What’s happening here is that your worker machine is designated as a “standby” for another machine. The standby will stay stopped unless the primary machine goes down; at that point the standby starts up and takes over, so that your service can keep operating.
Under this behavior, when you deploy an update, the primary machine starts up, and the standby is forced to a shutdown state so it can be on standby. The standby can be started manually, however. This explains the behavior you’re seeing.
The reason your worker is a standby, usually, is because when you created the app you did so in a high-availability configuration which provisions two machines per process group. For http services, both machines can be up and serving requests; for machines with no services (as explained in the doc I linked) one machine is the primary and the other will be a standby, as I explained above. And then, very likely, you destroyed one of the machines in each process group; and happened to destroy the worker primary, leaving only the standby around. In the complete absence of a primary (as opposed to an existing but stopped primary) the standby will behave the way you observed.

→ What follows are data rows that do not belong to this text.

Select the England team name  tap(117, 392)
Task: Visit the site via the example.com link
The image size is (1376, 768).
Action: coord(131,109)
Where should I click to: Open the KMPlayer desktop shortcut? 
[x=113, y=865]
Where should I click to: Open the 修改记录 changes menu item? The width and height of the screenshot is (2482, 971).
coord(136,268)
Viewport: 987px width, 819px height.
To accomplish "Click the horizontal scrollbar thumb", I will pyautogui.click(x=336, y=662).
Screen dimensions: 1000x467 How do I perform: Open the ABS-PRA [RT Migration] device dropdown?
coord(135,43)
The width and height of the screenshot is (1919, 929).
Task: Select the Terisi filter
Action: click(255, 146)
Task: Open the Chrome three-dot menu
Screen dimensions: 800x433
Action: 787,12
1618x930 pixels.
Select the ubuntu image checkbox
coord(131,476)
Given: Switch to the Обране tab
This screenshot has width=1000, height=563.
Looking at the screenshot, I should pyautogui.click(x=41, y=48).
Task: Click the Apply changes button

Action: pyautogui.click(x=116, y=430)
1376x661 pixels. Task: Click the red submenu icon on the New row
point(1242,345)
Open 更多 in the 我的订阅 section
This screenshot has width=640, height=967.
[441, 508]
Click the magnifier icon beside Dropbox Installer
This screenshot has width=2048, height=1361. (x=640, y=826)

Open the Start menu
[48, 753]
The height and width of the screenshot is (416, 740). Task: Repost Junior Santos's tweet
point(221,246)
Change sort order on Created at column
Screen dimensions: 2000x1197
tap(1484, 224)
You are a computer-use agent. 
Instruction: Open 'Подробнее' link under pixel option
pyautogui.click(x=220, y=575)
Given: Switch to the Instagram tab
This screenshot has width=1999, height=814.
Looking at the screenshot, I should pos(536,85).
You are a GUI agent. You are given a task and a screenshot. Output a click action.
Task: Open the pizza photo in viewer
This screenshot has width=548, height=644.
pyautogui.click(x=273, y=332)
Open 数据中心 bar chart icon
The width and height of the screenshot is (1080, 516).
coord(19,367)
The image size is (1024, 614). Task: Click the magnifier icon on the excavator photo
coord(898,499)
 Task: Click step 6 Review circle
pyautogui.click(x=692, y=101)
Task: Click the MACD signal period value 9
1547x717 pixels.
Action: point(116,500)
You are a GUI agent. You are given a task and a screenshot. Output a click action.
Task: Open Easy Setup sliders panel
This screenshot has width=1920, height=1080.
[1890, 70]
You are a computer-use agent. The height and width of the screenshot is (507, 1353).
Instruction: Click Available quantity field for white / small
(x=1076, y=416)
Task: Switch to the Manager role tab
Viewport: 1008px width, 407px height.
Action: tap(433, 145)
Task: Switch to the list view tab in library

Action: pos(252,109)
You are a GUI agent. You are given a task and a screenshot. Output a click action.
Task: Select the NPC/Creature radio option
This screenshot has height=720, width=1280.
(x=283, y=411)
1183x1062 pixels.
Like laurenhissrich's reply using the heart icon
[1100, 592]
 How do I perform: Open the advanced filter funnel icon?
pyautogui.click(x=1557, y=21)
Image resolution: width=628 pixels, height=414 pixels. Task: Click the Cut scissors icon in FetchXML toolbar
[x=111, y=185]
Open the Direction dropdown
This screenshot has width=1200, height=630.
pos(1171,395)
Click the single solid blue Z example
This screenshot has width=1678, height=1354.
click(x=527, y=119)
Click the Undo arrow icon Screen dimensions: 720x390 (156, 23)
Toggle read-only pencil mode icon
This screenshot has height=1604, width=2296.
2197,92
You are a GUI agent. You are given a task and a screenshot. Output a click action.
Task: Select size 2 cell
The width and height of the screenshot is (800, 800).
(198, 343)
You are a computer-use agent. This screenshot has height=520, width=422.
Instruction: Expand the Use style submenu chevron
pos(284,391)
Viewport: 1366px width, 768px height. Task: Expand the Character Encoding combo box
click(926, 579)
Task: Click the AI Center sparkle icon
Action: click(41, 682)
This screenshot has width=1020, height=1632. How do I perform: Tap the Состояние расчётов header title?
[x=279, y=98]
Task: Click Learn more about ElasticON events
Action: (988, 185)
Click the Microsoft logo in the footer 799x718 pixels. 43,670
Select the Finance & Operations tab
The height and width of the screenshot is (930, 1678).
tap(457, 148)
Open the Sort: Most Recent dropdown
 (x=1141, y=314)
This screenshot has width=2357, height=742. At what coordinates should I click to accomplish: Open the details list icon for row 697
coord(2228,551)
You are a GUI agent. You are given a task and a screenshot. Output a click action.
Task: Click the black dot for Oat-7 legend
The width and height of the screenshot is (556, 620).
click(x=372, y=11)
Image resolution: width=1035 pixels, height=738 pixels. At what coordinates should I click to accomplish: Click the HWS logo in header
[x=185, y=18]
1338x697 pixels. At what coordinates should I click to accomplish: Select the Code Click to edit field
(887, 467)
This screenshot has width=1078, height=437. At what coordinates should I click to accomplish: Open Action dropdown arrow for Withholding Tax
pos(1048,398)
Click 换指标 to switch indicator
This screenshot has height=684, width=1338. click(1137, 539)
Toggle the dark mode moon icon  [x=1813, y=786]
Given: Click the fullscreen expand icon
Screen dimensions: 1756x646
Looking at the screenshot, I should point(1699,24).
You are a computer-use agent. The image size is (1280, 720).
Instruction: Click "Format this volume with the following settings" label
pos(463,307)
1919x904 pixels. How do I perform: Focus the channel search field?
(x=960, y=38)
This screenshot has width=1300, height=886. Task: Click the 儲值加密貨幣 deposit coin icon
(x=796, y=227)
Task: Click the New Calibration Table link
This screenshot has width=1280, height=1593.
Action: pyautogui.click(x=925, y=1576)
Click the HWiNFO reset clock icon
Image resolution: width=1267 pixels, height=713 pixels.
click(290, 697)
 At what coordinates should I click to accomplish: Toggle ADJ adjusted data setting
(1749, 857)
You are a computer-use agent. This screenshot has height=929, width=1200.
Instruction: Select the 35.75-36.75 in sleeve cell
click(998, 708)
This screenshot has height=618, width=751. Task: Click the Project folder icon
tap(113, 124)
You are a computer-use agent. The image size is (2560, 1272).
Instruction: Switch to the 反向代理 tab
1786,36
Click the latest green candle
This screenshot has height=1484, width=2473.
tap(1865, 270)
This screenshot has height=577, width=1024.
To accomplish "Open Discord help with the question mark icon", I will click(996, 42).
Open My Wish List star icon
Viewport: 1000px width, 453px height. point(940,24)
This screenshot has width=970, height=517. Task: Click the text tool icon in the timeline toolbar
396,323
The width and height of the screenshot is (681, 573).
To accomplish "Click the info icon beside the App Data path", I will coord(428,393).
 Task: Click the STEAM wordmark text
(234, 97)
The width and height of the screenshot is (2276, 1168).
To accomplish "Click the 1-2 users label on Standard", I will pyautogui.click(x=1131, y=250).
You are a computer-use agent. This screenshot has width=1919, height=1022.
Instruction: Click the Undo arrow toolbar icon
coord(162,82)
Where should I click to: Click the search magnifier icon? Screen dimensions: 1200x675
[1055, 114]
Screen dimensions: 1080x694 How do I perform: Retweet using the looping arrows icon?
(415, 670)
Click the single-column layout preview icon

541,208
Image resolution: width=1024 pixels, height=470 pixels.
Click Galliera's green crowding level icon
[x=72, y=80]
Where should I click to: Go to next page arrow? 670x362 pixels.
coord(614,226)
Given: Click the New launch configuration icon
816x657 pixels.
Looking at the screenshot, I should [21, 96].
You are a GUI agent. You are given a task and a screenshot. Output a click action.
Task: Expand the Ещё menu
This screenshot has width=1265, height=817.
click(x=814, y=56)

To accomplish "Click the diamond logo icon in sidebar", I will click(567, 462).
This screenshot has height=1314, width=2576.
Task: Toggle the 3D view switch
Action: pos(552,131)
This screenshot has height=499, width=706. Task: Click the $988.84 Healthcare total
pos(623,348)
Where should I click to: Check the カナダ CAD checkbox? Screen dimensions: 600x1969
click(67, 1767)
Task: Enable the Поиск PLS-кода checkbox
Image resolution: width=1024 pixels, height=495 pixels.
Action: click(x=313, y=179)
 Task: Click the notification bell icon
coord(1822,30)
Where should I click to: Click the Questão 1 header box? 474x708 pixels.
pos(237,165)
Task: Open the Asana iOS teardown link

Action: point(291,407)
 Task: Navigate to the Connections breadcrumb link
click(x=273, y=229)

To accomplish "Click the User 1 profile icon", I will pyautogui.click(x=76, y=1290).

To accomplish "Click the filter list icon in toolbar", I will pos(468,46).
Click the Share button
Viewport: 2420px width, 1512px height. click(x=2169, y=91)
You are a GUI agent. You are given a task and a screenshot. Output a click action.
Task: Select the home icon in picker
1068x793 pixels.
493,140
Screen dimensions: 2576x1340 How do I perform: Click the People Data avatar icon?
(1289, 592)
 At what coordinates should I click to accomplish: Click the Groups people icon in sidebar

Thanks for reading through this very long explanation. The solution is to mark your worker as not-a-standby so it starts properly after a deployment, since it will know now it’s the only machine in that process group:
fly machines update YOUR_WORKER_MACHINE_ID --standby-for '' # This is an empty string with single quotes
That was exactly what I did, I started the projects with 2 app and 2 worker machines and I down sized them to 1 and 1.
So, just to make sure I understood properly, in the first project (the one that worked fined) I was lucky enough to remove the standby machine instead of the primary one, and in the second project (the one I had this issue) I was unlucky enough to remove the primary one instead of the standby. Is this correct?